# [EXERCISE AIM]
Search the data for the word "agent" and copy each line that has it.

# [STUDY MATERIAL]
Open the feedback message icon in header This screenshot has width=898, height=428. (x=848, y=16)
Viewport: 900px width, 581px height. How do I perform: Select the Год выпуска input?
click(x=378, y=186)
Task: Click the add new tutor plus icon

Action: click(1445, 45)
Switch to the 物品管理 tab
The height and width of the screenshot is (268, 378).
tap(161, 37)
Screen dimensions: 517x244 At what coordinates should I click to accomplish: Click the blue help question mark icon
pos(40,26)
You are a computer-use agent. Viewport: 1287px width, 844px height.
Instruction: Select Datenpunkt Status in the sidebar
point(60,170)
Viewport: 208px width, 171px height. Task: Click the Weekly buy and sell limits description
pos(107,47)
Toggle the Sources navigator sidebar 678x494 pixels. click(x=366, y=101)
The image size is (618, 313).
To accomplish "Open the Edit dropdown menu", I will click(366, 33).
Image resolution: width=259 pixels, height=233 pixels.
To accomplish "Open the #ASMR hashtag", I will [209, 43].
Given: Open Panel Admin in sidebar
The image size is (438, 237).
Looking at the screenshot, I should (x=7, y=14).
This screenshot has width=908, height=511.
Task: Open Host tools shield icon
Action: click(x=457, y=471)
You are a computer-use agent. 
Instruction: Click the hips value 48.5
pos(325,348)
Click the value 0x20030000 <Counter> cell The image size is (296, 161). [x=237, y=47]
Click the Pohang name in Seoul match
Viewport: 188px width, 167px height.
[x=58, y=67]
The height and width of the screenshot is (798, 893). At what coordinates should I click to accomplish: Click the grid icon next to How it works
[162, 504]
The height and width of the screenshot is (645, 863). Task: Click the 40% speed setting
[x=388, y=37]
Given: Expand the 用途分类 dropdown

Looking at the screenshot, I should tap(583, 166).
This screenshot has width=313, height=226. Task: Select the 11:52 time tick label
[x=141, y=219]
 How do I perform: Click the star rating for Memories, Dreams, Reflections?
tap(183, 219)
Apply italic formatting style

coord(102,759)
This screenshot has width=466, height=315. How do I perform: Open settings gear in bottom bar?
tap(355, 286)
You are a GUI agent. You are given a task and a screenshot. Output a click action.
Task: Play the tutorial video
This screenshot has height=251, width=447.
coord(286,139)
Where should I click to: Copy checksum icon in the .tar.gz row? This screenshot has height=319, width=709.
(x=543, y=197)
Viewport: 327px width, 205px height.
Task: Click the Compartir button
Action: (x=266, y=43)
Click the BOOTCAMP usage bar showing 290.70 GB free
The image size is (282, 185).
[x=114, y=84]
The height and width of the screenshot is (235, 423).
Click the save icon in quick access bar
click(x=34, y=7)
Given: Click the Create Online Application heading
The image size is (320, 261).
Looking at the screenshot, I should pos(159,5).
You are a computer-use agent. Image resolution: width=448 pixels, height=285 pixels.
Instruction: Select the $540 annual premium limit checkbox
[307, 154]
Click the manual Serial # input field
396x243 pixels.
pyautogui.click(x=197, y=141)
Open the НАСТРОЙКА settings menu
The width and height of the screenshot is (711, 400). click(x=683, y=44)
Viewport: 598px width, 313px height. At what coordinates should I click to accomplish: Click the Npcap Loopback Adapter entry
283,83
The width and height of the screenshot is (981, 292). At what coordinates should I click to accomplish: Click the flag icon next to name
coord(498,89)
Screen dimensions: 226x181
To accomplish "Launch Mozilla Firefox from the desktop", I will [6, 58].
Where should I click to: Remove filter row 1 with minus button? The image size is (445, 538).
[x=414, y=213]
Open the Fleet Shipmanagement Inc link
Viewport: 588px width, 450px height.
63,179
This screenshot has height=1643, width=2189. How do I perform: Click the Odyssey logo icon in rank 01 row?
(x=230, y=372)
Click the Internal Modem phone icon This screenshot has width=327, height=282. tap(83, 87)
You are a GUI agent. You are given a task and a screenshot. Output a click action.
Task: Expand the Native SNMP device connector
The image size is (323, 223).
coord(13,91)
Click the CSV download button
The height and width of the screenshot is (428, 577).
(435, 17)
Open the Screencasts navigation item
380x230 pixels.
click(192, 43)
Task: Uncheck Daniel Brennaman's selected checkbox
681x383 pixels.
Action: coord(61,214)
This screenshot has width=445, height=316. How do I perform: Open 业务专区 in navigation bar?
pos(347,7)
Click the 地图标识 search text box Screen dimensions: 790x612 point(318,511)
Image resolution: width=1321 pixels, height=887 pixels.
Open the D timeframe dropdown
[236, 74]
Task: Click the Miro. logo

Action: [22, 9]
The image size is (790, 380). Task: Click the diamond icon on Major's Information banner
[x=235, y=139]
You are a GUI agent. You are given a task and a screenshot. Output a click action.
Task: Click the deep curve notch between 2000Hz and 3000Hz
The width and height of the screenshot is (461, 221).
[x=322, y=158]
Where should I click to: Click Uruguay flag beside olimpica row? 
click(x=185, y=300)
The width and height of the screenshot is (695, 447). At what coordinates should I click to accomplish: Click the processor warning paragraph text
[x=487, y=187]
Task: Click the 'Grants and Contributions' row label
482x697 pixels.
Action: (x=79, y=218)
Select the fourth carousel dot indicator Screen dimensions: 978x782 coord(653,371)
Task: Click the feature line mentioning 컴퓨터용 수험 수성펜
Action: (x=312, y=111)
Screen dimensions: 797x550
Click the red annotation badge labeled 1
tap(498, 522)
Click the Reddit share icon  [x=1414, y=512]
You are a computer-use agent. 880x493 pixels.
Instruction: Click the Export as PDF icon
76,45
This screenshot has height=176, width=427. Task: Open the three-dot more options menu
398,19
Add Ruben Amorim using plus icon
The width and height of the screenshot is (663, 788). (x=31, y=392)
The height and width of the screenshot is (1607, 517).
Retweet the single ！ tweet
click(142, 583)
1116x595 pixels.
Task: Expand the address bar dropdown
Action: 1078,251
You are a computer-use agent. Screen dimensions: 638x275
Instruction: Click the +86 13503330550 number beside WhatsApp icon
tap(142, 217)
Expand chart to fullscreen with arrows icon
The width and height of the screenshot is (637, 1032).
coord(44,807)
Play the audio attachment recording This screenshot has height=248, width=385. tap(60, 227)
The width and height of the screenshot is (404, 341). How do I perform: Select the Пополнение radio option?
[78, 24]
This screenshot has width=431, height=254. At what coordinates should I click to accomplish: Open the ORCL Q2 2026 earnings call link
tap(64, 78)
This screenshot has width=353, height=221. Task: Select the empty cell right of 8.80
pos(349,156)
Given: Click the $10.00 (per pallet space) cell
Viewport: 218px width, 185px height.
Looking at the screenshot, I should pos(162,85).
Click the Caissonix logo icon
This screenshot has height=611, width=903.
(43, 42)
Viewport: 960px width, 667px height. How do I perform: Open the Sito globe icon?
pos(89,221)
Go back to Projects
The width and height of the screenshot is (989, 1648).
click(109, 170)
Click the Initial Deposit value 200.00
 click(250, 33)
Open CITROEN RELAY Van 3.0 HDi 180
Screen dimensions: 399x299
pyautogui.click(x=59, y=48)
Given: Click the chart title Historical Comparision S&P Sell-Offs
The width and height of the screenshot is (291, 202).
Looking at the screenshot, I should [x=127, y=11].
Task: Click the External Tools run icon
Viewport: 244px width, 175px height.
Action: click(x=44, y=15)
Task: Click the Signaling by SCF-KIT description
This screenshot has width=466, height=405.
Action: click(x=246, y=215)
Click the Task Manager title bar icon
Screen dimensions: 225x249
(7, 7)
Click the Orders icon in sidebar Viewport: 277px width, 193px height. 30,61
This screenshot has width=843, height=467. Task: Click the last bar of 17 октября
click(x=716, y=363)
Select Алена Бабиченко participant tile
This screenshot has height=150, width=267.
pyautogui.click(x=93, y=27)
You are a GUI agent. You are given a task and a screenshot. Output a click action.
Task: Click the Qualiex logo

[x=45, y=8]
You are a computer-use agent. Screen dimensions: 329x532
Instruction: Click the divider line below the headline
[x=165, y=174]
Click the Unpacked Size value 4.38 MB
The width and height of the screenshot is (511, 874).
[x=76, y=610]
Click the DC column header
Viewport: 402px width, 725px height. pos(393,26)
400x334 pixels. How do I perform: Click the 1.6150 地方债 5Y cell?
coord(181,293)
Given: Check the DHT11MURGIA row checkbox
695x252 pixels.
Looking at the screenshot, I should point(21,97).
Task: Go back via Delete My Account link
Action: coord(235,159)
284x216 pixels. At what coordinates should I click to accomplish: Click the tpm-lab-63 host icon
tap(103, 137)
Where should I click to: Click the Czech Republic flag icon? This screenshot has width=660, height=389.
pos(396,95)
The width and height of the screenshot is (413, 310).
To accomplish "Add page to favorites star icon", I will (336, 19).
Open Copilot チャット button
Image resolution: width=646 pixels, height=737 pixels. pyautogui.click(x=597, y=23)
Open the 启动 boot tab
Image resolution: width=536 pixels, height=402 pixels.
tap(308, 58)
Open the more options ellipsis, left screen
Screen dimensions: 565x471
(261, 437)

# [REPLY TO THE TASK]
You are a computer-use agent. Viewport: 1287px width, 844px height.
You are a computer-use agent. 
You are a GUI agent. You are given a task and a screenshot. Output a click action.
You are a computer-use agent. Image resolution: width=448 pixels, height=285 pixels.
You are a GUI agent. You are given a task and a screenshot. Output a click action.
You are a GUI agent. You are given a task and a screenshot. Output a click action.
You are a computer-use agent. 880x493 pixels.
You are a computer-use agent. Screen dimensions: 638x275
You are a GUI agent. You are given a task and a screenshot. Output a click action.
You are a computer-use agent. Screen dimensions: 329x532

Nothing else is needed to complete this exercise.